Let's complicate things in one way, and simplify in another. We're back with one species, and we make the following assumptions:

• there are two sexes, but only the females are of interest, as in them rests the procreative potential of the species (many mothers = many children; the same is not true for fathers);

• let n_x(t) be the number of females of age x in year t, so x and t are integers, and we can always arrange things so that they're both positive (x of course is positive anyway);

• the females are assumed to start breeding from age x = 1, and to continue breeding each year of subsequent life up to and including age x = w (so from age x = w+1 onward they drop out of this mathematical model and we'll just assume they retire to the Ozarks);

• let P_x = probability that a female of age x survives to age x+1. P_x is the fraction of x year olds likely to survive, so that means

  n_x+1(t+1) = P_x n_x(t).

  That is, if we observe n_x(t) x year olds in some year t, then in the next year (t+1) only a certain fraction will still be around, not x+1 year olds.

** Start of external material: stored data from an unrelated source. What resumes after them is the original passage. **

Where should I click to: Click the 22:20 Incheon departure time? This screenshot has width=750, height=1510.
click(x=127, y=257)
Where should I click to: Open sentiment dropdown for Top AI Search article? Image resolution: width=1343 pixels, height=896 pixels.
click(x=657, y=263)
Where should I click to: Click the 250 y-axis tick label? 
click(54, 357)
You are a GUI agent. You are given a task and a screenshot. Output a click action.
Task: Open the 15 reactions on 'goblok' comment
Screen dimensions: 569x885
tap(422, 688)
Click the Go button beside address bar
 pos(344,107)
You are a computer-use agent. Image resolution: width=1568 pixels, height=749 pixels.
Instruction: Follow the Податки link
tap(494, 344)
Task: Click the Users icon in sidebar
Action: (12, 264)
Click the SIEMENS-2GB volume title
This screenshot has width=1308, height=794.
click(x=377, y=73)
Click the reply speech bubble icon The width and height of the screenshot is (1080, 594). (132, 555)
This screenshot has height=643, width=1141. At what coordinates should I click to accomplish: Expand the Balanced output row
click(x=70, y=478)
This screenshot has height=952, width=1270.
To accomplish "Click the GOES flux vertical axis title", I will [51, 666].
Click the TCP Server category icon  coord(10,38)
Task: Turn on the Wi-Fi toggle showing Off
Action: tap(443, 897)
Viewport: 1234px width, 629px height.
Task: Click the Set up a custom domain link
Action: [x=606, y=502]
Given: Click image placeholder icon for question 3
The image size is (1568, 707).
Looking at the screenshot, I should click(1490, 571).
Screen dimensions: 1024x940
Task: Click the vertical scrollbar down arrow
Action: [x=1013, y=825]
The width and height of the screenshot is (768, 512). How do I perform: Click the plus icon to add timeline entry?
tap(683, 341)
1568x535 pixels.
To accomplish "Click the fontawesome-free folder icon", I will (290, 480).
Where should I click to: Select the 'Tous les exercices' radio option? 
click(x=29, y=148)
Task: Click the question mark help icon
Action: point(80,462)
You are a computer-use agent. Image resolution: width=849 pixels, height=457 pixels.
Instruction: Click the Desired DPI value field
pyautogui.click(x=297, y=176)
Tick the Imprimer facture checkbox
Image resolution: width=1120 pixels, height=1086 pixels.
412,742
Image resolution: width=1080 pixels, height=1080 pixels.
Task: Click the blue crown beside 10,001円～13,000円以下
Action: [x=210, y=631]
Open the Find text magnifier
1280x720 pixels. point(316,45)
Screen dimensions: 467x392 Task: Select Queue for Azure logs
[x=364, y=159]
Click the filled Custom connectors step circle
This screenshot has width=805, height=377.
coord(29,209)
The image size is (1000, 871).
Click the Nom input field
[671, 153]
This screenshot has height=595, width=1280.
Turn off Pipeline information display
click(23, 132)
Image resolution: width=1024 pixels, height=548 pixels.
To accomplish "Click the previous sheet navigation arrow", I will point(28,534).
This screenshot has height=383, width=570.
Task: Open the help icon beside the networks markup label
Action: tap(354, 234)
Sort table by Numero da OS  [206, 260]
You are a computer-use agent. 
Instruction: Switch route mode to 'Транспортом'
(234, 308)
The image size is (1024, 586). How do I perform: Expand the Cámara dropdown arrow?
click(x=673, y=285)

• Each of the n_x(t) females of age x is assumed to annually give birth to a certain number of females, but they're of little interest unless they survive to be 1 year olds, at which point they start breeding. Let f_x = average number of females born of x year olds that survive to age 1 (this may be a fraction). Therefore, if we start with n_x(t) females of age x in year t, then in the next year (t+1) we assume there will be about f_x n_x(t) of their daughters of age 1 still around. So the total number of 1 years olds in year t+1 would be

  n₁(t+1) = f₁ n₁(t) + f₂ n₂(t) + ...
  + f_w n_w(t).

  This is our final recursion relation (meaning it relates a new value of a variable to some old values). Note that n_x+1(t+1) = P_x n_x(t) starts with x = 1, not x = 0, so we have w recusion relations in all.